Private property is guaranteed by law and citizens’ savings are fully private and free of government control. All Nordic countries have been lowering the tax wedge and — until the recent US tax cuts — had lower corporate tax rates than the US.
The state does not dictate or impose schooling and healthcare (most have co-payment schemes). It simply administers and promotes choice between private and state-run services.
They are leaders in private banking, which finances the vast majority of economic activity (80%).
They are leaders in attracting capital, guaranteeing legal security and private investment.
Nordic countries are also leaders in the privatization of inefficient state-owned entities and applying world-class private company corporate governance and defending shareholder interests in semi-state owned companies (Statoil, etc).
The economy is generated from the private sector, which finances more than 60% of research and development, and government applies private-sector best practices of efficiency and transparency in the management of public services
Nordic countries have carried out successful privatizations of state sectors, from telecommunications to electricity generation and distribution. Even the postal service and some forests were privatized.
They have a labor market that is among the most flexible in the world.
There is also willingness of citizens to work and pull together. Historically, Nordic nations were descended from large family farms
The success of the Nordic countries has been to take pro-market measures, privatize inefficient sectors and guarantee private property, wealth creation as well as legal and investment security.
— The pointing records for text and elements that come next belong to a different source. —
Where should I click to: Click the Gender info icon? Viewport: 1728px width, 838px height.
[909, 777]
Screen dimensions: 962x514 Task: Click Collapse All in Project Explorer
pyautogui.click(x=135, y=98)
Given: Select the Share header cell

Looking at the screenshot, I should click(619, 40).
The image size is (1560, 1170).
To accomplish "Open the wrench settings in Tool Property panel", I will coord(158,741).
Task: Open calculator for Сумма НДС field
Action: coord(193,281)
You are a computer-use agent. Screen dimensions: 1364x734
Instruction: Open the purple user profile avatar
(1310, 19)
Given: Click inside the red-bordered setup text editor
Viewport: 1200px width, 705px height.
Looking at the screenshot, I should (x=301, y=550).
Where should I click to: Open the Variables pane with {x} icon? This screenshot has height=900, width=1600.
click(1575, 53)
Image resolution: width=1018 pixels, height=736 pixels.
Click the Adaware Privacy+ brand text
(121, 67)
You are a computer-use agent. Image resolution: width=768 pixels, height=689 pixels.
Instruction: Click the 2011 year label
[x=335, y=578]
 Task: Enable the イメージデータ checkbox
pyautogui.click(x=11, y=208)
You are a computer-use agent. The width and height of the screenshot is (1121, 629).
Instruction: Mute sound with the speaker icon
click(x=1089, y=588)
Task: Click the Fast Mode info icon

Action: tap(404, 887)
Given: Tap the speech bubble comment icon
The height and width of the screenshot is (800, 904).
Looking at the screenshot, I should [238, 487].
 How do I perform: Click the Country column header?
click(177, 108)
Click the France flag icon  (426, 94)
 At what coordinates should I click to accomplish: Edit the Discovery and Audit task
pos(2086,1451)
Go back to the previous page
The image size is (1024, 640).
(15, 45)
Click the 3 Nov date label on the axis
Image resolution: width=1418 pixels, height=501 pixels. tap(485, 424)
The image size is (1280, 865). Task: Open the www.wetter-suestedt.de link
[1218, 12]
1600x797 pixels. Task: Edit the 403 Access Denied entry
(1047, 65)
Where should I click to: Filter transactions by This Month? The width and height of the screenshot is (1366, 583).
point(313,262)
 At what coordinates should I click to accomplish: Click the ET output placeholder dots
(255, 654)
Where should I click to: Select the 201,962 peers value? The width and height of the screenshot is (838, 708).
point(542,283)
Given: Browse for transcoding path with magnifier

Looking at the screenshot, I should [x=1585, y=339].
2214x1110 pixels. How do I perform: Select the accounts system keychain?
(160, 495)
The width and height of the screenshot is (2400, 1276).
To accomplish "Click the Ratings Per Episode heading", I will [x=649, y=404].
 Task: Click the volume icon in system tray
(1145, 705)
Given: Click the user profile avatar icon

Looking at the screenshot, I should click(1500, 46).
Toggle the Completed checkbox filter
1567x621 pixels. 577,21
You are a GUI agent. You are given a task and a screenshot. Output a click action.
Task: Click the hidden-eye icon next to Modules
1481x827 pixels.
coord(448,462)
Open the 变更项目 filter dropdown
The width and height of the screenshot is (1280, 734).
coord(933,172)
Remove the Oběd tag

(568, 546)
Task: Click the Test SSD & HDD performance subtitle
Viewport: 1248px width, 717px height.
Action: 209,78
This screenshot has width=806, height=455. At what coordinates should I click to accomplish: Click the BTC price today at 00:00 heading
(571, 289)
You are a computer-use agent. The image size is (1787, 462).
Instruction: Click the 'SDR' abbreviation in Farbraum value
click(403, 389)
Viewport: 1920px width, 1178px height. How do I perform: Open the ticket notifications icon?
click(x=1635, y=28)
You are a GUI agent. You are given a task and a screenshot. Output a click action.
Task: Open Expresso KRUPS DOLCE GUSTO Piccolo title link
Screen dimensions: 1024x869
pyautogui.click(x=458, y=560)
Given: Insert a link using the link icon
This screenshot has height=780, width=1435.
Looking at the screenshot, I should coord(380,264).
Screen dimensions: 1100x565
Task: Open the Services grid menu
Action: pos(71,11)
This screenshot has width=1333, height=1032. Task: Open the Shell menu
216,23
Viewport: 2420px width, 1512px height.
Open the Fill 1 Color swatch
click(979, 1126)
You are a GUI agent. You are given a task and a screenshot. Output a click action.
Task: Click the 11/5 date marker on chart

Theirs is a unique combination of free market capitalism and social benefits that have given rise to a society that enjoys a host of top-quality services, including free education and free healthcare, as well as generous, guaranteed pension payments for retirees.
It is understood that there is no welfare state without a thriving private sector, economic freedom, and private investment and that the public sector is there to facilitate, not absorb the country’s economic activity.
Not so much Socialist, but more robust welfare system in a capitalist society–all the benefits of capitalism, with a huge safety net.
The articles Scandinavian Unexceptionalism by Nima Sanandaji and “The Secret of their Success” in The Economist were referenced here.